Nevertheless, the industrial giant continued to make progress on its key strategic initiatives last quarter. Moreover, GE remains on track for a robust recovery beginning later this year -- and that's what really matters for long-term investors.
Pandemic-era challenges continue
In the first quarter of 2021, GE's total revenue slumped 12% to $17.1 billion. On an organic basis, revenue for its industrial businesses fell 10% to $16 billion, driven entirely by a 27% organic revenue decline in the company's aviation business.
Under generally accepted accounting principles (GAAP), General Electric recorded a subpar 2.3% industrial operating margin. Its adjusted industrial operating margin came in somewhat better at 5.1%. Even that translated to a minuscule adjusted profit of $0.03 per share, though. Two of GE's four main industrial businesses -- power and renewable energy -- lost money last quarter, showing that management still has work to do to turn those segments around.
Finally, GE's industrial operations burned $845 million of cash during the first quarter.
Many signs of progress
At first glance, GE's results may not seem very impressive. However, several key data points demonstrate that the industrial conglomerate's turnaround remains on track.

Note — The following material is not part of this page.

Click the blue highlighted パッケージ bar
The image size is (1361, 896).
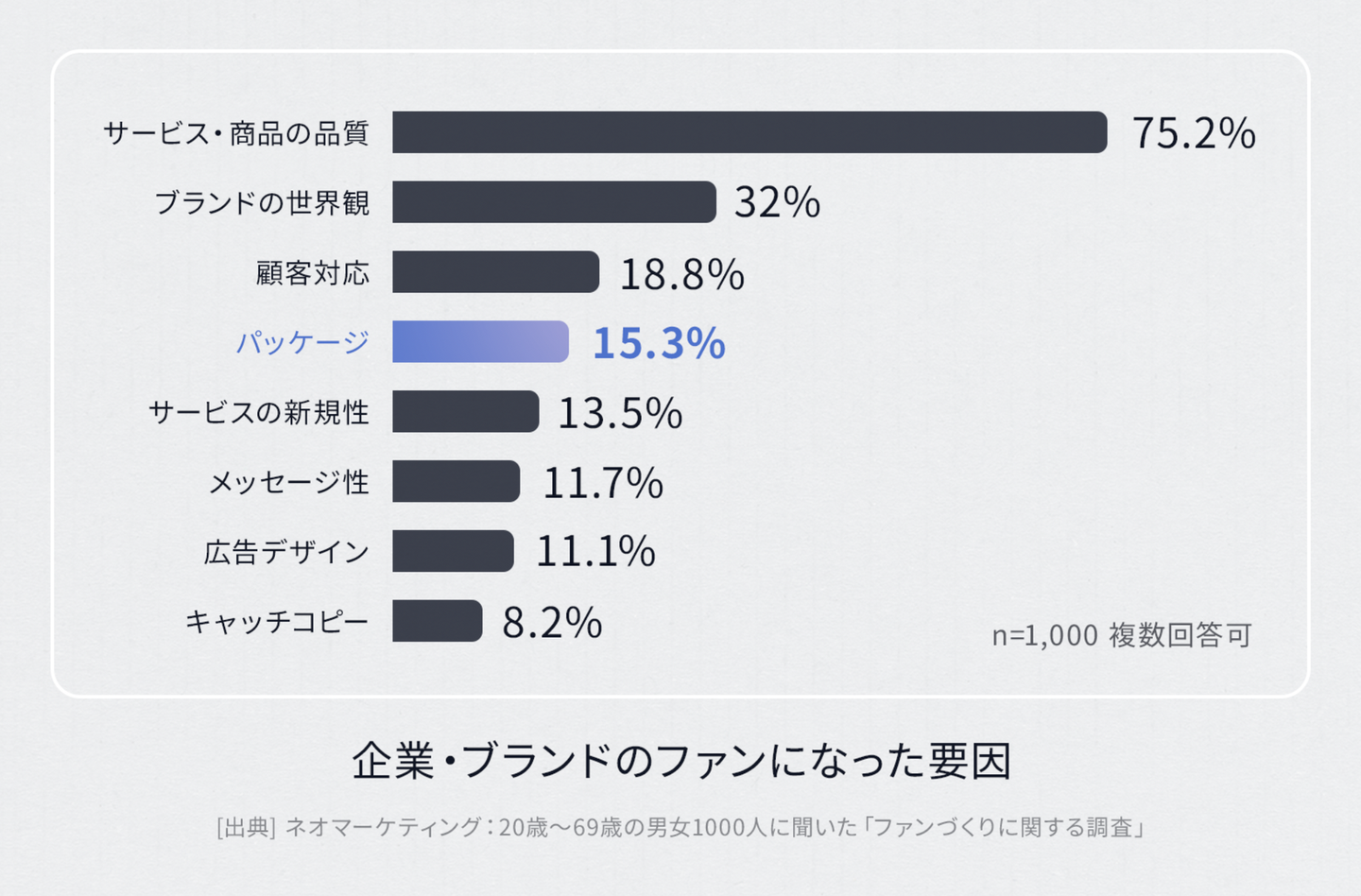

First, three of GE's four industrial-business segments improved their profit margins year over year on an organic basis. That includes the power and renewables units, even though both lost money. General Electric tends to produce seasonally strong results in the fourth quarter and its weakest results of the year in the first quarter, making the losses in the power and renewables segments somewhat less concerning.
Second, GE Aviation achieved a solid 12.8% segment margin despite generating only $5 billion of revenue -- down from nearly $8 billion two years earlier. That's a long way from the 20%-plus operating margins that the segment often produced prior to the COVID-19 pandemic, but it still marks a big improvement relative to the last three quarters of 2020. Management expects GE Aviation's recovery to strengthen in the second half of 2021.
Third, GE's free cash flow tends to have even more seasonal variation than its earnings, with the first quarter being weakest. Although the company did burn cash last quarter, industrial free cash flow increased by $1.7 billion year over year organically. That highlights the success of management's efforts to keep all of GE's businesses focused on cash generation.
Simpler and stronger
GE's top- and bottom-line results won't return to fully healthy levels until the aviation industry recovers from the pandemic. (Fortunately, that recovery has already begun in earnest, particularly in the U.S. and China.) However, even in the current environment, GE is getting closer to its goal of being a simpler and stronger company.
Last quarter, GE continued to use excess cash to repay debt, reducing its gross borrowings by around $4 billion. The company ended the quarter with total borrowings of $71.4 billion, down from $107.5 billion just two years earlier. It still has excess cash to repay additional debt later this year and continues to rake in cash every quarter as it sells off its stake in Baker Hughes. (GE expects to get $1 billion from selling Baker Hughes shares in the second quarter alone.)
GE's plan to sell its GECAS aircraft-leasing unit to AerCap will remove more layers of complexity from the business. Meanwhile, it will generate total proceeds of $31 billion, including at least $24 billion of cash that General Electric plans to use for additional debt repayments.
In short, General Electric's first-quarter results may not have looked impressive at first glance, but the company made steady progress toward its long-term objectives. That positions GE to garner a higher valuation once it fully recovers from the pandemic in a few years.